The zoo has a number of different exhibits.

- Critter Outpost
The Critter Outpost houses guinea pigs, doves, ferrets, and many other small animals.
- The Hive
An insect house that contains a variety of reptiles, amphibians and arthropods from around the world, including Madagascar hissing cockroaches, tarantulas, and scorpions.
- The Secret Jungle
A Jungle-themed exhibit that houses black-headed spider monkeys and geoffroy's spider monkeys. There is also a play area for children.
- Jungle Outpost
This Educational exhibit houses chinchillas, the western hognose snake, a baby american alligator, and other small animals.
- Red panda Conservation Center
- Humboldt Penguins
- Laura's Butterfly Pavilion
- Giraffe Enclosure
- Tiger Forest

==Education==
- Wild Safari Theater
Children have the opportunity to interact with different animals at the Wild Safari Theater, educating visitors about the animals at the zoo.

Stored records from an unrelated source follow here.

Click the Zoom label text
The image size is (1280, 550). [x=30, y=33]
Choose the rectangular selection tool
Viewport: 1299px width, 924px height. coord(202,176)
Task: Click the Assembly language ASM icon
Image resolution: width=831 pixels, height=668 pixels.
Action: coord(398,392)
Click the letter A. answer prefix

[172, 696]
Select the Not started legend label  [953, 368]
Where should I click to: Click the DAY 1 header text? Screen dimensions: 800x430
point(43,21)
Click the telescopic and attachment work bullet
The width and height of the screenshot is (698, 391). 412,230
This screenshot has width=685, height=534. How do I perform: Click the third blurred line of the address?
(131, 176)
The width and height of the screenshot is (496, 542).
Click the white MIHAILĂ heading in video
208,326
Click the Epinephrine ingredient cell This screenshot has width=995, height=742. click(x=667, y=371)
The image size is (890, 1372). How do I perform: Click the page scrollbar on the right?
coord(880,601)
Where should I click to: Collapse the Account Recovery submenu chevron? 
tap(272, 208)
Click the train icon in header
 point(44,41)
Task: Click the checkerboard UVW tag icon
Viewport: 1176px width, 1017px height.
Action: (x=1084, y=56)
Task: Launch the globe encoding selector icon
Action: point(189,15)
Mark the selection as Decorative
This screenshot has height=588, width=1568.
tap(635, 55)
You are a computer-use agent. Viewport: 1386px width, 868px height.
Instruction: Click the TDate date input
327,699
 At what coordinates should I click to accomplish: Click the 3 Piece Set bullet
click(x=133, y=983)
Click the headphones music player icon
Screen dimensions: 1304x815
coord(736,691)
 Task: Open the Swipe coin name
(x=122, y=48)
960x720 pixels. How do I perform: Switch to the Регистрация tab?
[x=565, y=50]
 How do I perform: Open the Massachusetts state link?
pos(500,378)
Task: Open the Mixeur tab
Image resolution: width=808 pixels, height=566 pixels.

Shows are held daily at varying times throughout the day.

- Summer Zoo Camps
Zoo Camps are held in one week sessions throughout the summer for children ages 3–12. Children ages 14–18 have the opportunity to travel with the zoo to experience learning about animals in different areas in the world.

- Volunteers
Children and adults can volunteer as a Zoo Crew member to assist with varying tasks throughout the zoo, such as helping with presentations, running Critter Outpost, leading pony rides, train driver, and many other activities.

==Events==

- Wild Wednesdays
Each Wild Wednesday has a different theme and includes animal demonstrations and other activities for visitors.